В области внешнего товарообмена роль национальных валют была чрезвычайно важной, хотя в то время этот факт почти не признавался. Ведущей философией XIX в. были пацифизм и интернационализм; «в принципе», все образованные люди являлись свободными торговцами и, обладая квалификацией, которая сегодня кажется весьма скромной, они были таковыми и на практике. Отправная точка такой перспективы была, конечно же, экономической; подлинный идеализм во многом брал начало в сфере бартерного обмена и торговли: весьма парадоксальным образом эгоистические потребности человека придавали силу его самым великодушным порывам. Однако начиная с 70-х гг. обозначился эмоциональный сдвиг, который, правда, не привел к прорыву в господствующих идеях. Мир по-прежнему верил в интернационализм и взаимозависимость, хотя в своих действиях руководствовался националистическими побуждениями и установкой на самодостаточность. Либеральный национализм перерастал в национальный либерализм, с характерными для него тенденциями к протекционизму и империализму в области внешней экономики и монополистическому консерватизму у себя дома. Нигде это противоречие не было таким острым и в то же время не осознавалось так мало, как в сфере денежного обращения, так как догматическая вера в международный золотой стандарт нисколько не увядала, хотя в то же время была введена бумажная валюта, основанная на верховенстве различных централизованных банковских систем. Под эгидой принципов международного сотрудничества неосознанно возводились неприступные бастионы нового национализма в виде центральных эмиссионных банков.

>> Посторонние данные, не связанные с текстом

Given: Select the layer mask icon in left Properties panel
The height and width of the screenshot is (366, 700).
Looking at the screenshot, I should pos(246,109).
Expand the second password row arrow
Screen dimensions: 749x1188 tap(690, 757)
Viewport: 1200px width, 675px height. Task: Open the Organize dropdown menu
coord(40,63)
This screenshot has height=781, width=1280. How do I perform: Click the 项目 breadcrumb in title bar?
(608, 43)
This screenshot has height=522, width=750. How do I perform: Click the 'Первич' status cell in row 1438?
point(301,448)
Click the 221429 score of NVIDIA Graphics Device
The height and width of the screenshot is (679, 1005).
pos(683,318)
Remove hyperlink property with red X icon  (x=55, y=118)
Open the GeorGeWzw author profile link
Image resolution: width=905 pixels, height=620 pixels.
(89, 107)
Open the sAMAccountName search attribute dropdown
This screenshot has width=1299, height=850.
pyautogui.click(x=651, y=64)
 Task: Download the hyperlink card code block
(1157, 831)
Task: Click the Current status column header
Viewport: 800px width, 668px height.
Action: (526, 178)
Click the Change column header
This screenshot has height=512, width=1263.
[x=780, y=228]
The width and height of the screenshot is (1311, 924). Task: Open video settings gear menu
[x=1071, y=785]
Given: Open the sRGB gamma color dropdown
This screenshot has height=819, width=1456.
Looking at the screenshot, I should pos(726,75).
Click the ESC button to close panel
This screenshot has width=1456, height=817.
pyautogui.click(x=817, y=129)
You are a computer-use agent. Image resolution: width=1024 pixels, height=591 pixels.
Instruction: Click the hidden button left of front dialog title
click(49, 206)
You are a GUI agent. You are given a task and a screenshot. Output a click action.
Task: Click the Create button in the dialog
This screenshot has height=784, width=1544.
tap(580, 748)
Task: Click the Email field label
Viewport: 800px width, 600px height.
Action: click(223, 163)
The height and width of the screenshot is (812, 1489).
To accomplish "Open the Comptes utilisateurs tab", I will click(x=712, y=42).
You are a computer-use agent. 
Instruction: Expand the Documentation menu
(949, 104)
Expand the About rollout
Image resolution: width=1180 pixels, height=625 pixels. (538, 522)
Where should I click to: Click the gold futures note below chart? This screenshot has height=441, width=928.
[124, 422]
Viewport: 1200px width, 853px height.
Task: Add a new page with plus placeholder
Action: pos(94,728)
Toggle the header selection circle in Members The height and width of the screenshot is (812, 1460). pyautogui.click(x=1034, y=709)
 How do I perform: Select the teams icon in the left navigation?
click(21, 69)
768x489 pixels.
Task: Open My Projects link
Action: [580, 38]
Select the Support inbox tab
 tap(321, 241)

По существу, новый национализм был следствием нового интернационализма. Международный золотой стандарт не был бы принят теми нациями, которым, как предполагалось, он должен служить, если бы они не были застрахованы от опасностей, которыми он угрожал сообществам, его придерживавшимся. Полностью монетаризованные сообщества не смогли бы выдержать разрушительных последствий резких перемен в уровне цен, обусловленных поддержанием стабильного товарообмена, если бы нарушение экономического равновесия не смягчалось политикой независимого центрального банка. Национальная бумажная валюта являлась определенным гарантом этой относительной безопасности, поскольку позволяла центральному банку выступать в роли буфера между внутренней и внешней экономикой. Если платежному балансу угрожала неликвидность, резервы и внешние займы помогали преодолеть эту трудность; если бы понадобилось создать совершенно новый экономический баланс, предполагающий падение внутреннего уровня цен, ограничение кредита распространялось бы самым рациональным образом, упраздняя неэффективные предприятия и перекладывая бремя на плечи эффективных. Отсутствие такого механизма лишило бы любую развитую страну возможности ориентироваться на золотой стандарт, потому что это разрушительным образом сказалось бы на ее благосостоянии, будь то производство, доходы или занятость.
Если торговый класс отстаивал рыночную экономику, банкиры были прирожденными лидерами этого класса. Занятость и доходы зависели от прибыльности предприятия, но сама эта прибыльность зависела от стабильного товарообмена и обоснованных условий кредитования, а обо всем этом заботился банкир. Он свято верил в том, что оба момента нераздельны. Обоснованный бюджет и стабильные условия внутреннего кредитования предполагали стабильный внешний обмен; следовательно, он не мог быть стабильным, если внутренний кредит не был гарантированным, а финансовое хозяйство страны не находилось в равновесии. Одним словом, на банкире лежала двойная обязанность: обоснованное внутреннее финансирование и внешняя стабильность валюты. Вот почему, когда оба момента утратили значение, банкиры как класс были последними, кто это заметил. Нет ничего удивительного ни в том, что в 20-е гг. международные банки оказывали господствующее влияние, ни в том, что в 30-х гг. настала пора их заката. В 20-х золотой стандарт все еще рассматривали как непременное условие возврата к стабильности и процветанию и, следовательно, любое требование, выдвигавшееся банкирами как его профессиональными хранителями, не считалось слишком обременительным, если только давалось обещание обеспечить стабильность валютного курса; когда же после 1929 г. это стало невозможно, возникла острая необходимость в стабилизации внутреннего денежного курса, и здесь не было менее квалифицированного человека, чем банкир.